Document excerpt.

◆ ◆ ◆

President Bush gave short shrift to health care in his State of the Union speech. And what little he did propose would just make a bad situation worse.
Here's the problem in a nutshell: The United States spends on health care for each individual more than twice the median for the industrial world, with costs rising yearly well above inflation. Inefficiency, administrative costs and profits in the private part of our system -- not better health care -- account for much of the difference.
But 46 million people don't even have health insurance. And the amount of care people receive, as well as the condition of their health, is, on average, below that in most other rich countries.
Yet in response to this mess, Bush proposed mainly to strengthen health savings accounts. These plans are based on the assumption that Americans' big problem is that they consume too much health care -- as if people were indulging in kidney transplants just for the fun of it, even if they didn't need the operation.
Introduced three years ago, health savings accounts are something like individual retirement accounts (IRA). People can put money in these accounts -- up to a limit (now $5,450 a year for a family) that Bush is likely to propose raising. This money is not taxable. The accounts can be used to pay for expenses not covered by a relatively low-cost catastrophic health insurance policy with a high deductible -- at least $2,100 for a family. In theory, with their own money on the line, people will shop for better deals and not frivolously consume health care.

◆ ◆ ◆

Extracted information.
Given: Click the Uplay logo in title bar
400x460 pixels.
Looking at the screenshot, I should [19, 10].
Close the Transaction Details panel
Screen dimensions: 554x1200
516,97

◆ ◆ ◆

Work task 1. Reproduce the passage from the commentary on Bush's health care proposals, from "Yet in response" to "need the operation.".
Work task 2. In the commentary on Bush's health care proposals, what is the current yearly limit on how much a family can put into a health savings account?

Task solution 1.
Yet in response to this mess, Bush proposed mainly to strengthen health savings accounts. These plans are based on the assumption that Americans' big problem is that they consume too much health care -- as if people were indulging in kidney transplants just for the fun of it, even if they didn't need the operation.

Task solution 2. $5,450 a year.